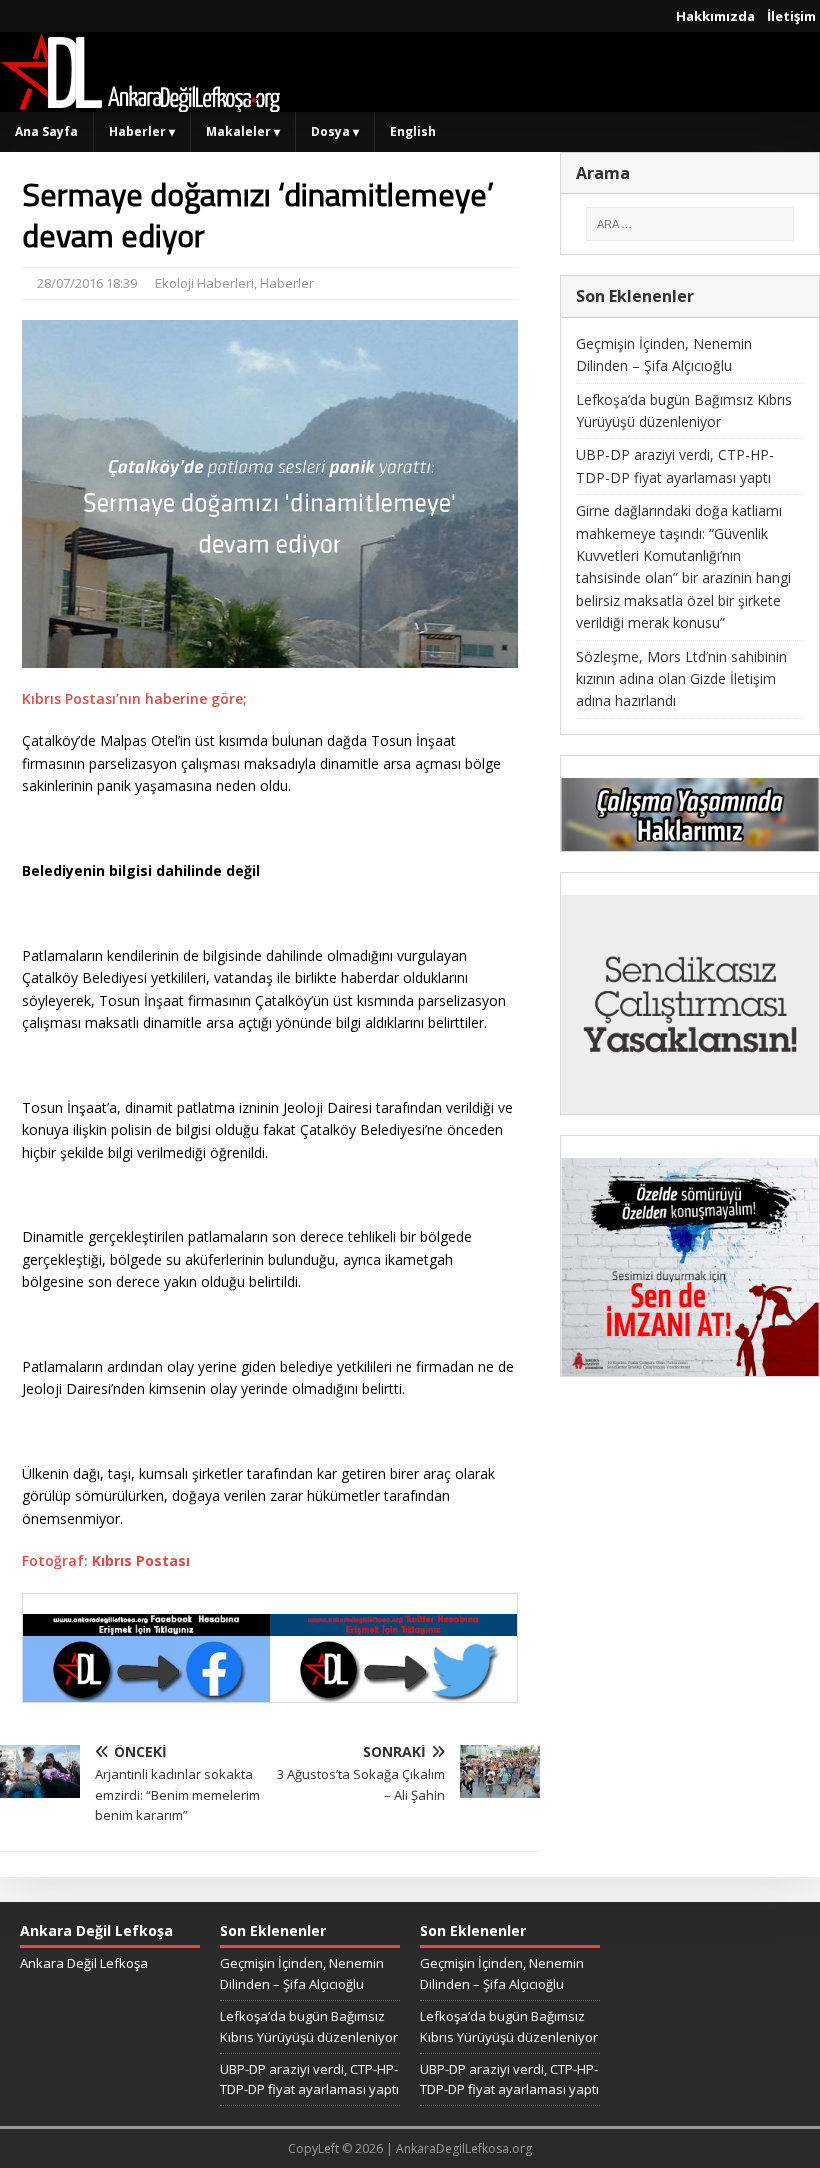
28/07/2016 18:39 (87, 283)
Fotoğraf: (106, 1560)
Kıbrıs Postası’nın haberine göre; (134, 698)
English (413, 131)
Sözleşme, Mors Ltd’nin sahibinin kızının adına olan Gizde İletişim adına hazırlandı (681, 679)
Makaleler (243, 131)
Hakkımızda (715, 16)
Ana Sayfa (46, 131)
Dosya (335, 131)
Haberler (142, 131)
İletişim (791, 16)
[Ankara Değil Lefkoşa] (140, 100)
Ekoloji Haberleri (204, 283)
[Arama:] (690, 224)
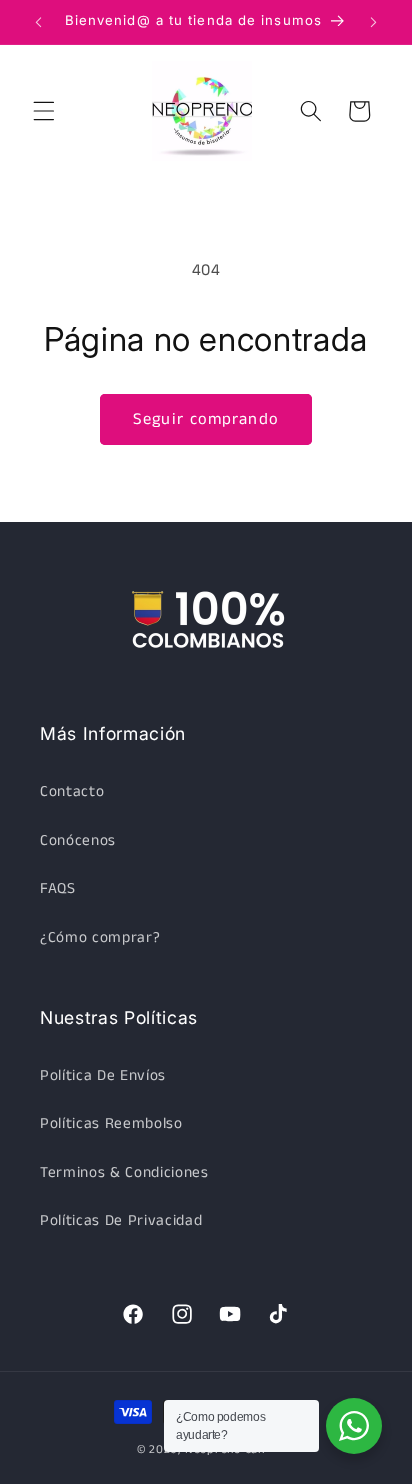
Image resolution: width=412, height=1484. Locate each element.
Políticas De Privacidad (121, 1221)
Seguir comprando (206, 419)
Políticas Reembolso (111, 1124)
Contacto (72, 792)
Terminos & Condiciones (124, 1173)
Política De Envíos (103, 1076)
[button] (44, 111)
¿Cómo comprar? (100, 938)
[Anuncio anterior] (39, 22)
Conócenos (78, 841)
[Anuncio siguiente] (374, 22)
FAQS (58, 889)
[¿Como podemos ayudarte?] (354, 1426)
====================
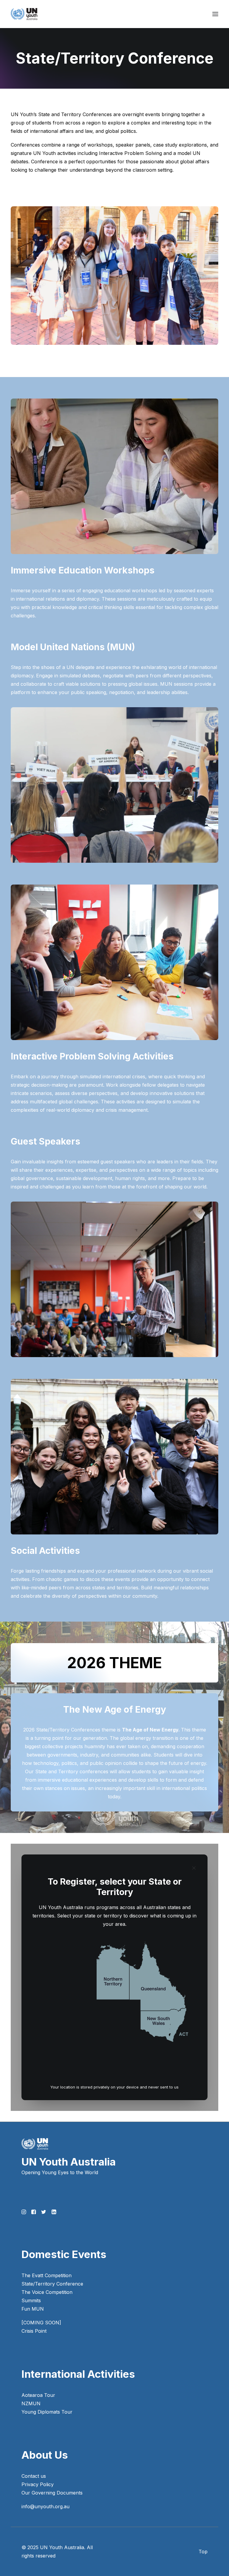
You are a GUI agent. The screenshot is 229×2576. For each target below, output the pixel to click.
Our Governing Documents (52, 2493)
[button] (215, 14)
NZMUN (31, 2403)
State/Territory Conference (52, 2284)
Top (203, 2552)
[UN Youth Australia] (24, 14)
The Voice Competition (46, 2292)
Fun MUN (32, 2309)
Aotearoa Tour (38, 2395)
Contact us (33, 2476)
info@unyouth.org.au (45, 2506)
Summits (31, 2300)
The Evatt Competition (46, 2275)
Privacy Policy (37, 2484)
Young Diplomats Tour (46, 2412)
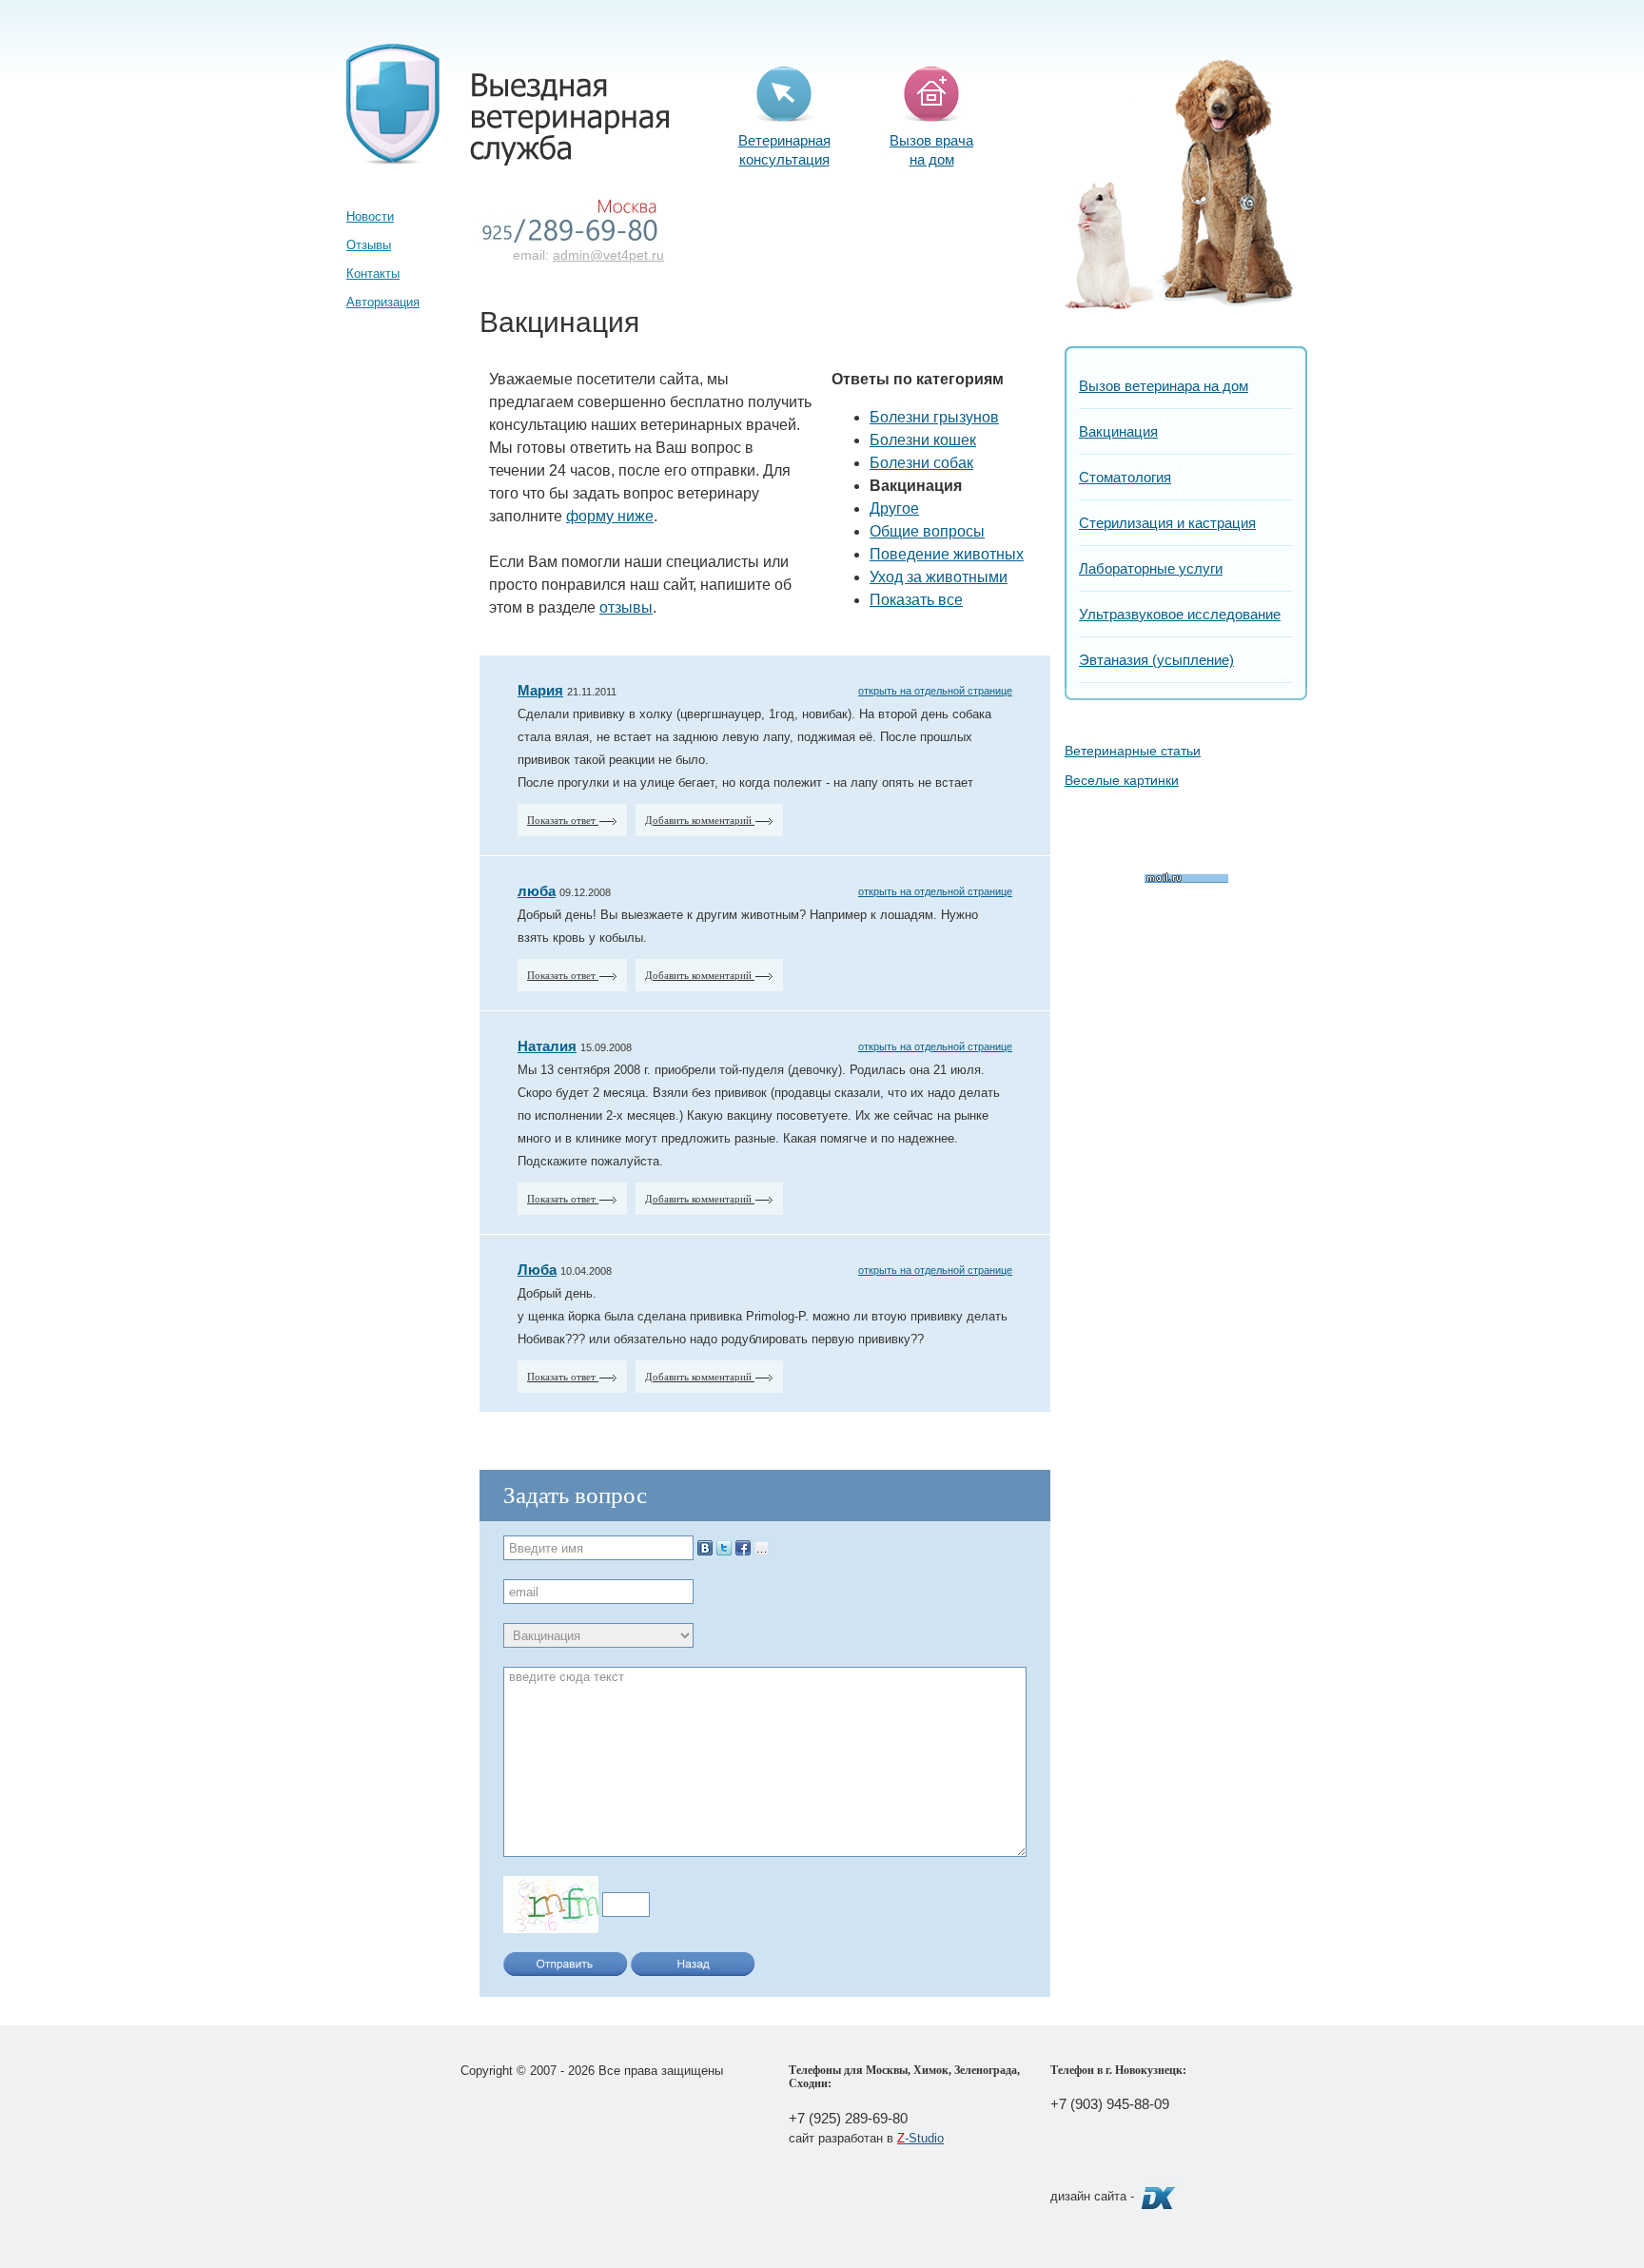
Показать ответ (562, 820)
====================
▶ **About this task**
Where in the records does the word "Anuncio" appear? Copy each line that holds it.

▶ **Result of this exercise**
[Anuncio anterior] (39, 22)
[Anuncio siguiente] (374, 22)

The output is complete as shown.